You know, I hesitate to ask that question because, you know, each of them is a little bit different. I think the MHRA tends to be one that I think is a little more independent thinking. The EMA tends to think very much like the FDA. And, you know, we certainly haven't seen a lot of innovation of regulatory innovation in Alzheimer's disease. But I have to say some of that is just because they haven't had many swings at the ball, right? Then, you know, for all practical purposes, the only drugs that have come through are the anti-amyloids. And that's kind of a, you know, they all look pretty much the same. I don't know. We'll see. And I think that, you know, let's, we need right now to get this Phase two enrolled, number one. We need to get it analyzed. And then when we see that top line data, then we'll both have the resources and the insight to move as quickly as we can. And believe me, we'll be making every attempt we can to move quickly.
Yeah, so that's great. I look forward to seeing what happens when you ring the bell there. So just one question about TRD. Now that you've got some more capital in, Can you just sort of refresh the timeline and get more research to put there and tell us about this trial and when we can expect something out of it?
Expect something out of it. Once again, it's a blind and randomized placebo-controlled trial. So actually getting data, the first, you know, first thing you're going to hear is that, you know, this is the way it'll go. The FDA will announce that the FDA has accepted the IND and the trial is open. First patient enrolled. and then we'll be moving it forward. The amount of, the speed of the trial will directly be related to how much resources we can put behind it. Right now, the NIH grant only funds about a third of the trial, so we have to be careful because our primary mission, as we've said, is number one, Alzheimer's, and then number two, the In-Cream Care PC. But we think we'll be able to move that ahead. And as our resources expand, we'll be able to put the pedal to the metal on treating distal depression. But this year, the two milestones you should hear from, as David said, is that the FDA has allowed us to open the IND because it is a U.S. trial. And the second thing will be the first patient enrolled. That's our goals.
And that will conclude today's question and answer session. I will now turn the conference over to RJ for any additional closing remarks.

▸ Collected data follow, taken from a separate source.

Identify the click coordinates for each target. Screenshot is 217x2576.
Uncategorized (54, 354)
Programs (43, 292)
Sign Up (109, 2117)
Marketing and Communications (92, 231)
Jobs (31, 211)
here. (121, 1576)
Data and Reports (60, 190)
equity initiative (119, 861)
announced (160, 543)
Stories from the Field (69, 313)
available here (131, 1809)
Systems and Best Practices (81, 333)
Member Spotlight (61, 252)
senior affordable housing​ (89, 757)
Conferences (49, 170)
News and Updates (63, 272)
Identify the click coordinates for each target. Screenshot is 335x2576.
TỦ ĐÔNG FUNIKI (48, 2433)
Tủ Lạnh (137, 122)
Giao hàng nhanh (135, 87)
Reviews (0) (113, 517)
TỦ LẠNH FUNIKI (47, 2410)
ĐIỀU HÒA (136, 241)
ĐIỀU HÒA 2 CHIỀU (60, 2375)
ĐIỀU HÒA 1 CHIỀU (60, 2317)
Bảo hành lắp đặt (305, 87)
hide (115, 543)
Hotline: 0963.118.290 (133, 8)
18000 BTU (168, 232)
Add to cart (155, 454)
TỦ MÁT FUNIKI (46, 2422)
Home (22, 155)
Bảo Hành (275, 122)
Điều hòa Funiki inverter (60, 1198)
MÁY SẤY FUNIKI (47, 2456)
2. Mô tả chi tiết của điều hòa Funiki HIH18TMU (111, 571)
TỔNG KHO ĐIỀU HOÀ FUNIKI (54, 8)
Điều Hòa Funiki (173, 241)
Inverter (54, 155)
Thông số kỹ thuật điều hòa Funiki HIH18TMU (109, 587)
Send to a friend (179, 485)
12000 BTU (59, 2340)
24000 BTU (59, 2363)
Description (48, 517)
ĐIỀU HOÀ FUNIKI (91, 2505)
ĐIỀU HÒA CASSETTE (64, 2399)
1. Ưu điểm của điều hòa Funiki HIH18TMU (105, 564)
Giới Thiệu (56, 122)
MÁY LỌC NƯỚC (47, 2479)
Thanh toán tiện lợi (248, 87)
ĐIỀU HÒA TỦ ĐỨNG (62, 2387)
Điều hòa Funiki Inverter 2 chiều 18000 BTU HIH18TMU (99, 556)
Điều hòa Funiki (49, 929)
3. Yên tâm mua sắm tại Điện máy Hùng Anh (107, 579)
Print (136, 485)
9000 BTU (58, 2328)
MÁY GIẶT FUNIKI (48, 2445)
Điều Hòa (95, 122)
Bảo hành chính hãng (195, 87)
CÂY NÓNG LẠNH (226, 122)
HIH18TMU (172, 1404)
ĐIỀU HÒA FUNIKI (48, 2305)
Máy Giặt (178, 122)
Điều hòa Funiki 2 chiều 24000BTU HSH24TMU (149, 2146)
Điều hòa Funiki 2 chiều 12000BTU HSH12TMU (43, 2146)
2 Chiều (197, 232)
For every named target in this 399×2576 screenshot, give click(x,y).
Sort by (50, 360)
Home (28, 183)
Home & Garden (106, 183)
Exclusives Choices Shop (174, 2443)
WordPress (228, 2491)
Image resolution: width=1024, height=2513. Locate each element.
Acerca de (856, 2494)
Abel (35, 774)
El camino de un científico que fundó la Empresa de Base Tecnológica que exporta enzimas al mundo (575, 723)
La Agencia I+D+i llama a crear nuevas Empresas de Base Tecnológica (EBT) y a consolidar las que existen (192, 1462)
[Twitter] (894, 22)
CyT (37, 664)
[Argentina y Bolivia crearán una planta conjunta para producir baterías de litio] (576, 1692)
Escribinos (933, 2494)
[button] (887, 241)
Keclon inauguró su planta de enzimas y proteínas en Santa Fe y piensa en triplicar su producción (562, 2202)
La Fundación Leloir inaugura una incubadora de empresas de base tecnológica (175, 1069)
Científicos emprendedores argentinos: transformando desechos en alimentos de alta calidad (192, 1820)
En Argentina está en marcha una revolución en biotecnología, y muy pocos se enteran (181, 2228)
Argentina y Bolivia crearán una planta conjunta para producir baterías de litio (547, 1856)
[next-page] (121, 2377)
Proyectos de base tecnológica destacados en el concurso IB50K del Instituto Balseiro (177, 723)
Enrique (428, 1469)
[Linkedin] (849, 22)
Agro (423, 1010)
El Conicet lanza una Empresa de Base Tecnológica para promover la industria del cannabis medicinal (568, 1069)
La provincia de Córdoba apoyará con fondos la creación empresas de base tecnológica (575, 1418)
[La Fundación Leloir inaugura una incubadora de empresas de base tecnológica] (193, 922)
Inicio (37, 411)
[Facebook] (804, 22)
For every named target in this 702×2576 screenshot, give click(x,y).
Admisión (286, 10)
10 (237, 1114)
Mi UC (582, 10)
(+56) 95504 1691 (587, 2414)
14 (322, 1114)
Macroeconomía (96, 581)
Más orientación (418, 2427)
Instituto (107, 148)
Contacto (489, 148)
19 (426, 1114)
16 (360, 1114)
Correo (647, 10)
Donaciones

So, thank you. Yeah, with the success of the fundraising, we now have the capital to comfortably complete ADO2, the early Alzheimer's trial, and support CARE-PC into some of the open-label data in metastatic castrate-resistant prostate cancer. Our goal is to provide positive readout in these problems. With positive readouts, we expect we'll be able to access capital markets in a way to allow the company to become more aggressive in pursuing its goals. Both of these products have uses beyond their primary indication, and we believe that given the resources we hope to get, we have the expertise and the teams we can to capitalize on those other activities, either alone or with partners. For now, we appreciate your support. Thank you very much.
This does conclude today's conference call. Thank you for your participation. You may now disconnect.